A website about things you probably don't care about, but I do so shove it.

Wednesday, April 12, 2006

I can pretend, can't I?

Yesterday I had to go to Target to buy an emergency car kit, in case my car breaks down after driving 34 hours straight from Detroit to SEATTLE! Usually I'm the kind of person that just takes whatever spot is open, because I don't mind walking the extra 3 feet. BUT, I noticed something kinda weird. There were two spots available in the front. Not for the handicap. But for Expecting Mothers! WHAT DA FUCK you might be saying to yourself?! How do they know? I mean, I could be expecting. What if, say, I was 2 months pregnant, does that still warrant me the good spot? What if I was adopting? Does that count? Luckily, there was a spot open right next to the Expecting Mothers sign so I didn't violate any laws, but really... would I get a ticket if I couldn't prove I wasn't indeed expecting a child?

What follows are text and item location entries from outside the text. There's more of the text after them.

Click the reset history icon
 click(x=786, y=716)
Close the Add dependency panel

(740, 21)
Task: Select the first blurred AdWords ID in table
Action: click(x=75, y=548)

This seemed more crazy to me, then the stupid chick next to me who tried to back her Hummer into a spot that was much too small, but since it was up front she just had to have it. And it only took her 6 tries! Bitch, use your legs. That's why we have them?!


Blogger csc said...

I like how the woman in the Hummer, the most outdoor-survivalist, make of car there is. The car designed to take you miles away from any modern convience, a car build to conqueror boulders, fjord streams, climb mountains, and travess large patches of desert. But she's too lazy to walk 10 feet across a flat, parking lot.